I already spent some posts (like this) in reflecting on why and how rigidly taking up a form can be limiting and even detrimental (what the Buddhist would call ‘grasping at views’). In a sense, a deconstruction phase becomes needed just as a way of surviving and ‘healing’ from the efforts and sacrifice of self-confinement that comes with taking up any rigidly assigned form. Hence, deconstructing after formation is just an emergency resource (which not even everybody gets the chance of exercising), but it is in fact far from ideal, at least from a pedagogical point of view.

 

The only direction I envisage at this point would consist in teaching forms but in a disempowered way.
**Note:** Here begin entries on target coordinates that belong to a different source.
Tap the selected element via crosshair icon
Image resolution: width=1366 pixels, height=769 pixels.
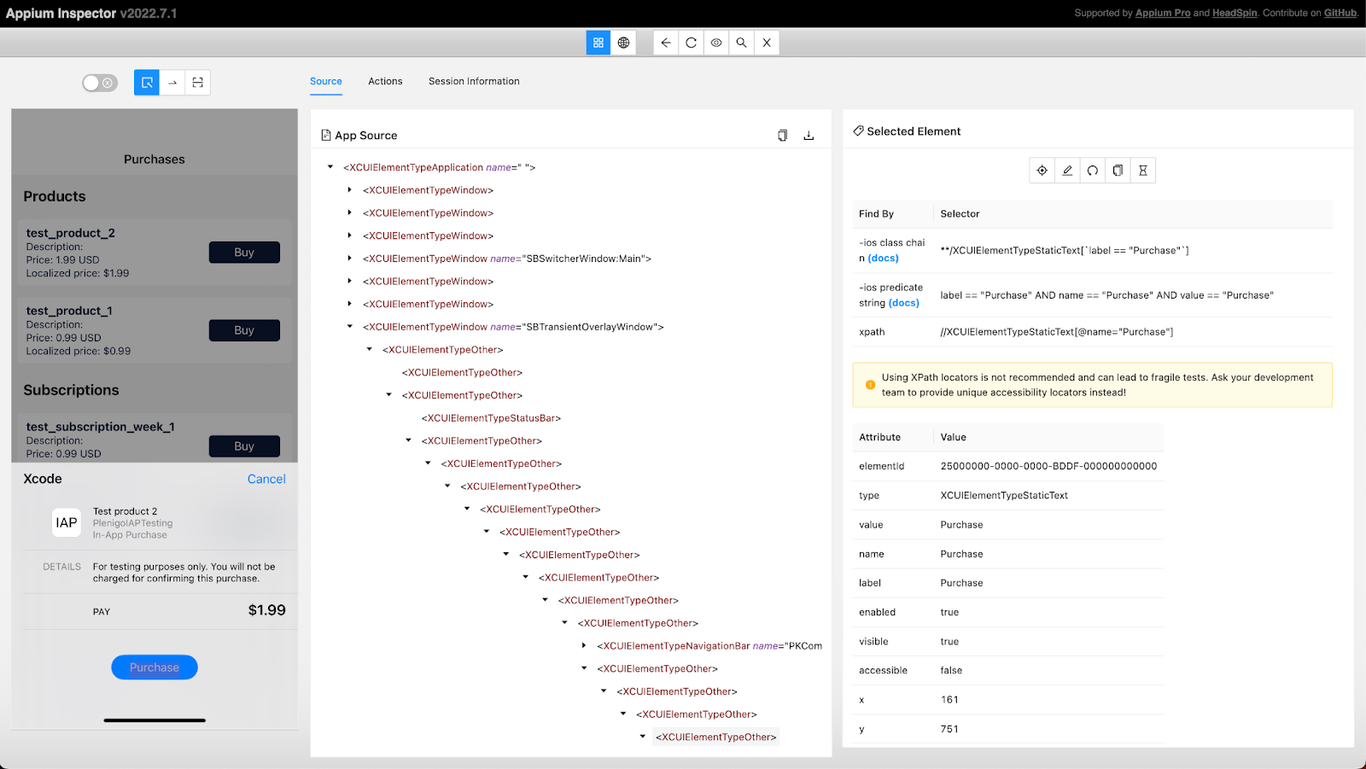(1041, 170)

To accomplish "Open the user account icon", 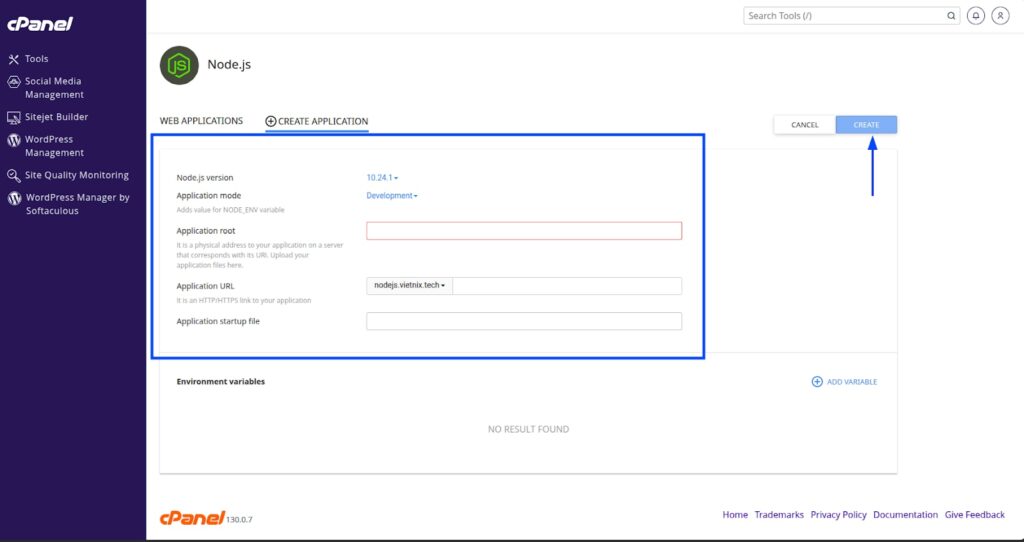I will click(999, 16).
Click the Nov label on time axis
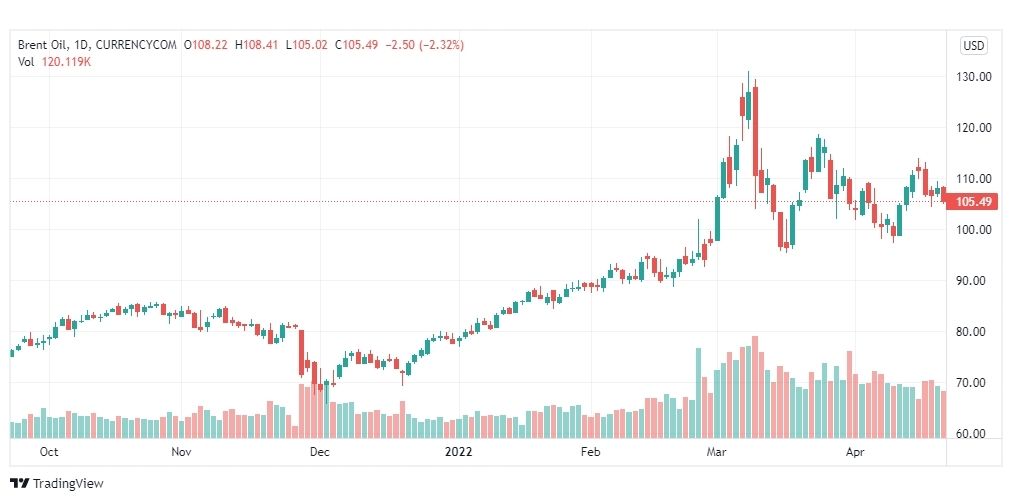The height and width of the screenshot is (501, 1012). click(182, 452)
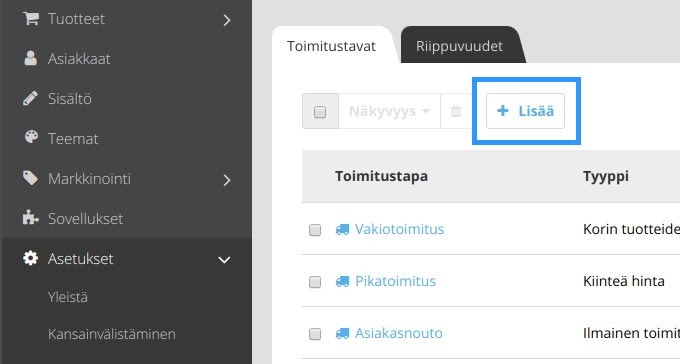Screen dimensions: 680x364
Task: Select the Toimitustavat tab
Action: pos(331,46)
Teaching how to hold something, but lightly. Not as things to embody fully and even desperately, but as ways of actualizing certain spaces of possibilities, in which much remains to be explored. The concrete scheme I have in mind is of course one of the deepest elements I’ve learned practicing contact improvisation (see here): how a pattern can be used to learn not only how to do things (creating a form), but also how to do things differently (I can initiate a specific pattern, but only to disband it at any point and see what possibilities open up then). This would be helpful for people in the second phase, who need to learn how to build forms, but probably would save them time and they could skip going through the third phase. In this case, in fact, the two phases would be supplanted by an alternative life path altogether, in which the sequentiality that I have experienced would be replaced by a more integrated movement. Moreover, this would entail less of a shift in one’s relation to others (from transmission to critique) and settled instead in the pattern of co-creation since the beginning.